(Collection entries)
----------------

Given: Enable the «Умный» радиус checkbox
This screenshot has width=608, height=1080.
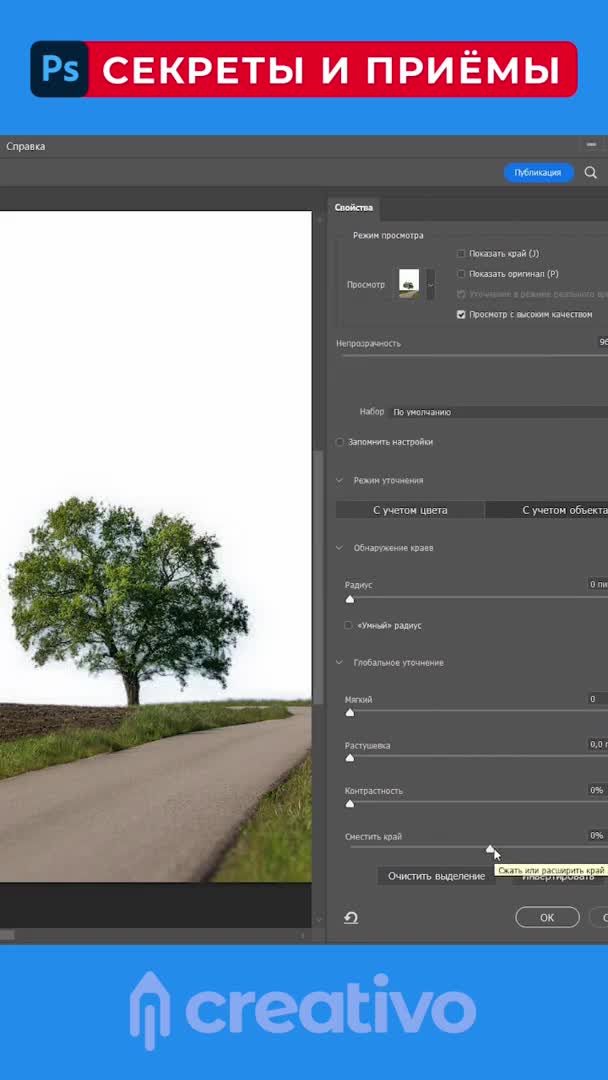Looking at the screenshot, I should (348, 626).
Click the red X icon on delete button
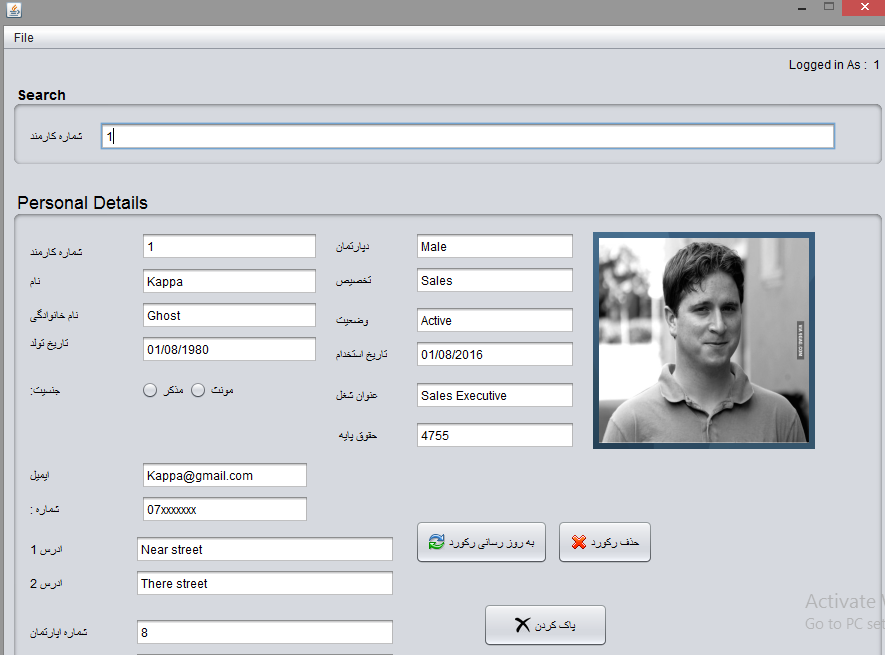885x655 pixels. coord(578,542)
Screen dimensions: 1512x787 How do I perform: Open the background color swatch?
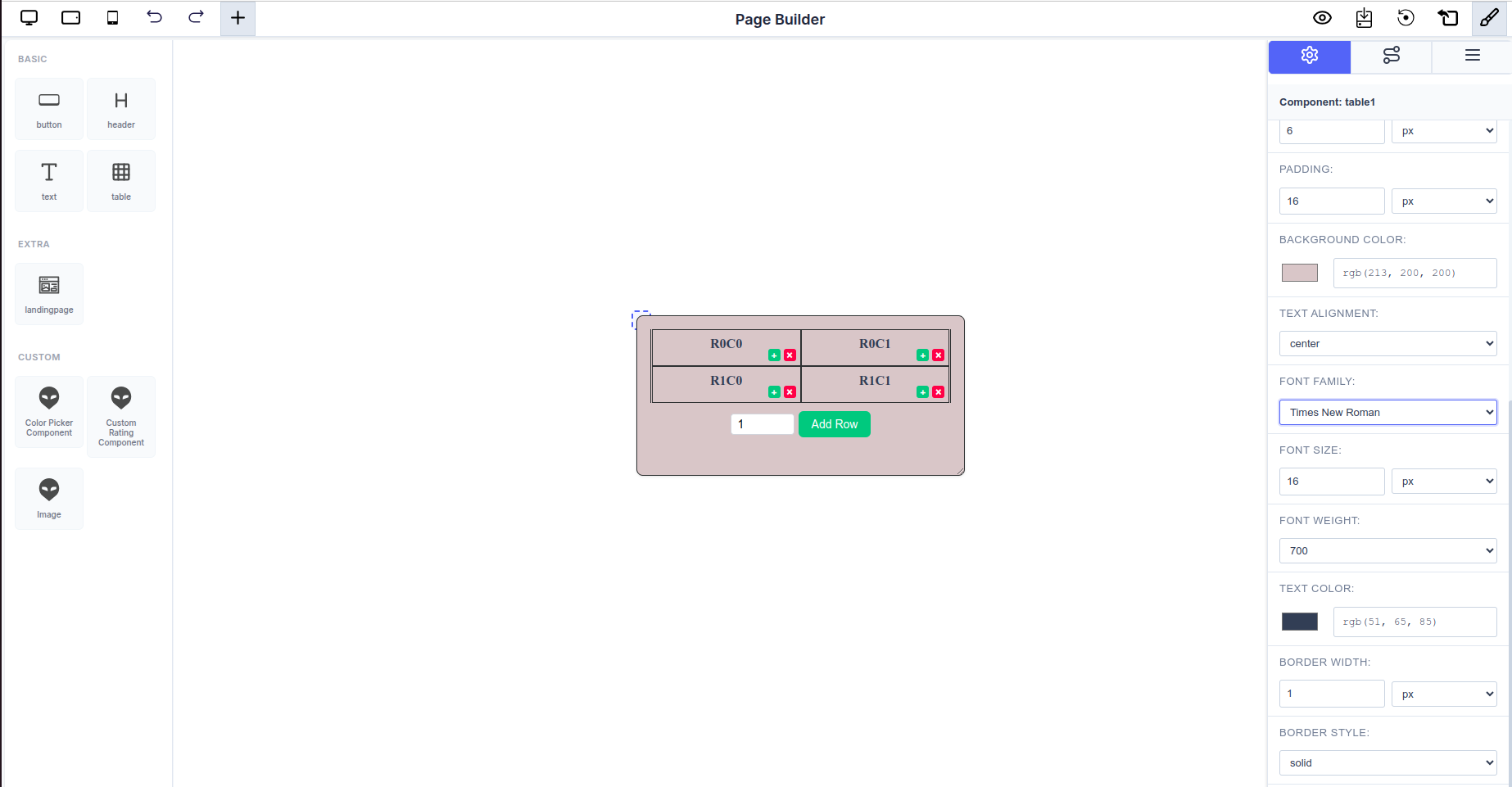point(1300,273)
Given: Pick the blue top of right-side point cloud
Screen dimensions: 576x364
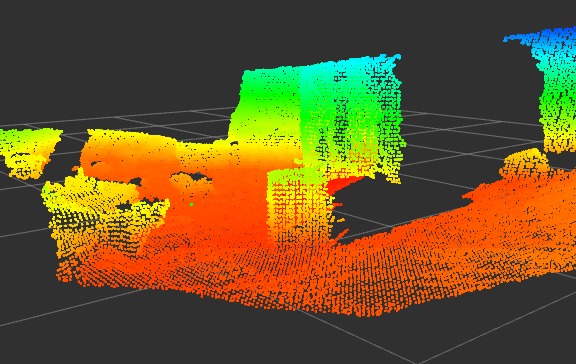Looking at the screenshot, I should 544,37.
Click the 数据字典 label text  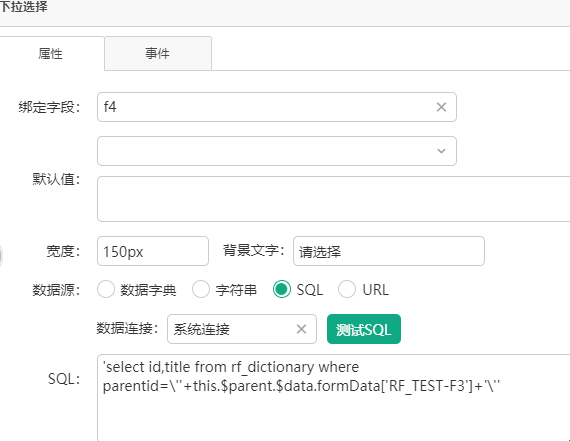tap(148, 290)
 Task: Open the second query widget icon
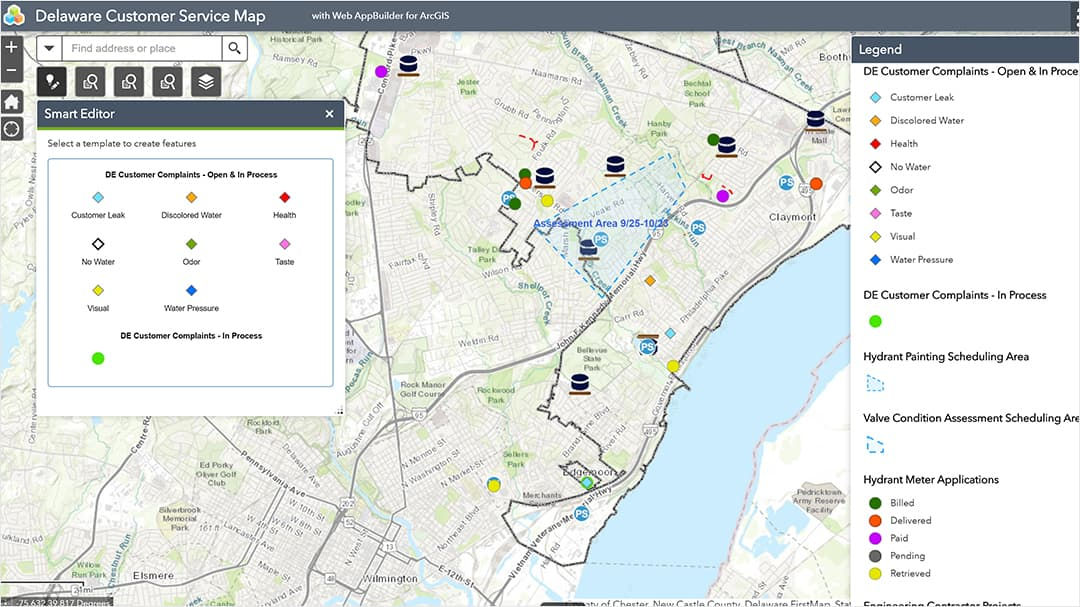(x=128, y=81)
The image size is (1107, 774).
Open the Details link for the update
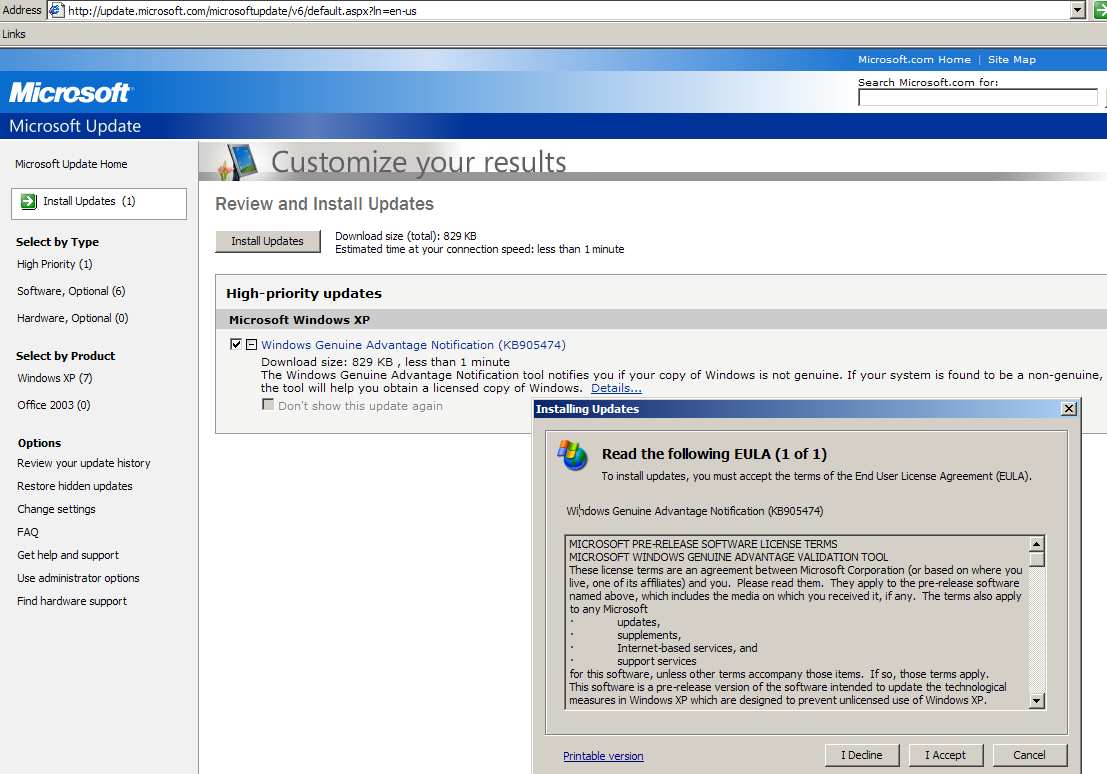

----------------

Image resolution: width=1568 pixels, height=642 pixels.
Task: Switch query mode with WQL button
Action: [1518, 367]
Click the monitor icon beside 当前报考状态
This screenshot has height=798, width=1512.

----------------

• _WORK INSTRUCTIONS_
What is needed is each line of the entries that contains the word "Given".

• _TASK ANSWER_
Given: Enable the «Умный» радиус checkbox
Given: Pick the blue top of right-side point cloud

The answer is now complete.